— Start of Given data —

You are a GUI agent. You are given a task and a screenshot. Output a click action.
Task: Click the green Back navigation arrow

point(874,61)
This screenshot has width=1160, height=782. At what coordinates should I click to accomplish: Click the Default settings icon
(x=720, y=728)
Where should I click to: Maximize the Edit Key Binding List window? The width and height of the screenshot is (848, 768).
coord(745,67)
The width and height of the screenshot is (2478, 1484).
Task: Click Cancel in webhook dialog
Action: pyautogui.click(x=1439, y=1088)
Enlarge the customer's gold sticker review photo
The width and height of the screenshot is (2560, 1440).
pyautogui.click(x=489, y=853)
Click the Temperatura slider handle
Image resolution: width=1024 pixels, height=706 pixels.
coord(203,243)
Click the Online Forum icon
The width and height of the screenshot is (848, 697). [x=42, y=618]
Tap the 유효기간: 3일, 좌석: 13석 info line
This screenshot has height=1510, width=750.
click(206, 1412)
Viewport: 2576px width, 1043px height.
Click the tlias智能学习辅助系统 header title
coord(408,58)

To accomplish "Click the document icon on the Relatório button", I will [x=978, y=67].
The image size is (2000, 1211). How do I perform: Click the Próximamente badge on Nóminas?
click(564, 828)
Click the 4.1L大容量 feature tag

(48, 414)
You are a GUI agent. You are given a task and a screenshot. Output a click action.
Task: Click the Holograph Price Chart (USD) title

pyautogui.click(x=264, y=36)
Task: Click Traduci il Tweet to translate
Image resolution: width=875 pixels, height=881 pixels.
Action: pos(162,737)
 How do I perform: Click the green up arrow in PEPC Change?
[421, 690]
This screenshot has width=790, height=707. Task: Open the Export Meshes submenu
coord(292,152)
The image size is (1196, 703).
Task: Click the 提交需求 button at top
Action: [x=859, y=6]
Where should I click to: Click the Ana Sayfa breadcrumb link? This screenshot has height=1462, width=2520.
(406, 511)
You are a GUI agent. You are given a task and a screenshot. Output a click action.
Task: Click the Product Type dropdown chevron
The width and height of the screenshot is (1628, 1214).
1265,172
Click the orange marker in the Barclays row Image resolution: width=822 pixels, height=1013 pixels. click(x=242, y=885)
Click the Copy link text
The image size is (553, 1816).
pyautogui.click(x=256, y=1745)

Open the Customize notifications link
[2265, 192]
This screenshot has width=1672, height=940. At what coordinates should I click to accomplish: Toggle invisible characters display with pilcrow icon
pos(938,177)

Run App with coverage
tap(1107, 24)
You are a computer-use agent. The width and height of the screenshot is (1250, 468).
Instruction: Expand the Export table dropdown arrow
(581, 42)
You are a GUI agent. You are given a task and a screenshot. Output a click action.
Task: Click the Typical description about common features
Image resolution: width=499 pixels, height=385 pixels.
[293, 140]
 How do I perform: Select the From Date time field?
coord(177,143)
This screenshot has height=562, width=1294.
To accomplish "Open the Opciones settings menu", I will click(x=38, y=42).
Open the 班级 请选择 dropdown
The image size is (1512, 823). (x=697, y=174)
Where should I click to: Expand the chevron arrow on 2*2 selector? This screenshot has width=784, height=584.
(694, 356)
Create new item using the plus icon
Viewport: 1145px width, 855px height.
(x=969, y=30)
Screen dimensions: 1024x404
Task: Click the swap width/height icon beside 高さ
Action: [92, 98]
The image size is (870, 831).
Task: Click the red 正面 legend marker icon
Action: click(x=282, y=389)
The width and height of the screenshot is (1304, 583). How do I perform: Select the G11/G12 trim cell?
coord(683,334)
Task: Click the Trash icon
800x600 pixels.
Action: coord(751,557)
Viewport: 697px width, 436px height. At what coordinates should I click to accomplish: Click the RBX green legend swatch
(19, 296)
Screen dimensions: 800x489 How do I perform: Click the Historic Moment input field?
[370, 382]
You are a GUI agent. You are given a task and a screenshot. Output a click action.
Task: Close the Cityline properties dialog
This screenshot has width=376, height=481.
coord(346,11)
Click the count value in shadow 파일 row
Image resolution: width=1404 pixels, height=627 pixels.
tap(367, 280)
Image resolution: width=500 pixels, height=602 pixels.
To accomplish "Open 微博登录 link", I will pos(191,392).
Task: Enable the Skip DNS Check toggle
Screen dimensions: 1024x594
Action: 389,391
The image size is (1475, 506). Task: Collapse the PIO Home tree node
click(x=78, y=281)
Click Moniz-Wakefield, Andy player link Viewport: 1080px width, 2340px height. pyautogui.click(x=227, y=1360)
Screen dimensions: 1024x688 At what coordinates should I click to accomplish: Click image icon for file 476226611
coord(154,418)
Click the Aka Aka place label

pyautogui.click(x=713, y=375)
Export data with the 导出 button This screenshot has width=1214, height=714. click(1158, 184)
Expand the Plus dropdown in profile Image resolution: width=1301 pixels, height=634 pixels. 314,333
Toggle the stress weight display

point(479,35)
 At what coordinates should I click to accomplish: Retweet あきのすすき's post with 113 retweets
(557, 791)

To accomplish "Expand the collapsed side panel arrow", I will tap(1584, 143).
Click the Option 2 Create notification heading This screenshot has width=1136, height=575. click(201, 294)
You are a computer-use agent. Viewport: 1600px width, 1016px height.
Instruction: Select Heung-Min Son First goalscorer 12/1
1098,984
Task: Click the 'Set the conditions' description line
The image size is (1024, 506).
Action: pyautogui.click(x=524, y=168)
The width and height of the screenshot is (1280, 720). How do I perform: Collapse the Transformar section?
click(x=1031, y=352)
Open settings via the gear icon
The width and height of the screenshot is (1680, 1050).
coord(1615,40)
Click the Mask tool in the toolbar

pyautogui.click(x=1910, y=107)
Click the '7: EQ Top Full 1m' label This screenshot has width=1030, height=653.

— End of Given data —

[Direction]
Count the lines in the records above that contain the string "coordinates". Reply with the number alone.

[Problem solution]
5